## Work to be completed:
What is needed is an exact copy of the lines from the one containing "This screenshot has height=776, width=1102." through the last line of the entries below, both included.

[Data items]
○ ○ ○ ○
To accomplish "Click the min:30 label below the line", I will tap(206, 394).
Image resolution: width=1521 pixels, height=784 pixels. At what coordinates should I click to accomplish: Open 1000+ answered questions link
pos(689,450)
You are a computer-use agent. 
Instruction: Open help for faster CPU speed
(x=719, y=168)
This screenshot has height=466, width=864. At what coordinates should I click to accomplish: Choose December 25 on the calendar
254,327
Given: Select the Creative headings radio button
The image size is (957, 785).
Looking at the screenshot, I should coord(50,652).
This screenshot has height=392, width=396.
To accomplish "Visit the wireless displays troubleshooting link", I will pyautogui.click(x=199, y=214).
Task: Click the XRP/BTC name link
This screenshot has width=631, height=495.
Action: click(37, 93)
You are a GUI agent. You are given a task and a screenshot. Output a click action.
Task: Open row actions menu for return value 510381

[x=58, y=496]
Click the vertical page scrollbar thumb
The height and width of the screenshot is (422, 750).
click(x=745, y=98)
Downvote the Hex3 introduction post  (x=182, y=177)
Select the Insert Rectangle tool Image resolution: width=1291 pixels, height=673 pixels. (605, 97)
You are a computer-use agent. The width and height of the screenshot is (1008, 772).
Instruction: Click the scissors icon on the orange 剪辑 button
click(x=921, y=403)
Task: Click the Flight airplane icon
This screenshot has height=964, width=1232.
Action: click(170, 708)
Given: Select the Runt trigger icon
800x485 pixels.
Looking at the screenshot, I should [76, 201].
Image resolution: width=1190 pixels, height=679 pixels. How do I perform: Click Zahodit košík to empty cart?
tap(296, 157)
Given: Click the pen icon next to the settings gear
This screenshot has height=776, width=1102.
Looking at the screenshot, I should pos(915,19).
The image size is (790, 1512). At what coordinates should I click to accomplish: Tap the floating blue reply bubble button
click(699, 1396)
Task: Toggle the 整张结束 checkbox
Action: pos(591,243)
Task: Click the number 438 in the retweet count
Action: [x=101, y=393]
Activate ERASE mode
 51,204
○ ○ ○ ○
## Response to the task:
This screenshot has height=776, width=1102.
Looking at the screenshot, I should pos(915,19).
The image size is (790, 1512). At what coordinates should I click to accomplish: Tap the floating blue reply bubble button
click(699, 1396)
Task: Toggle the 整张结束 checkbox
Action: pos(591,243)
Task: Click the number 438 in the retweet count
Action: [x=101, y=393]
Activate ERASE mode
 51,204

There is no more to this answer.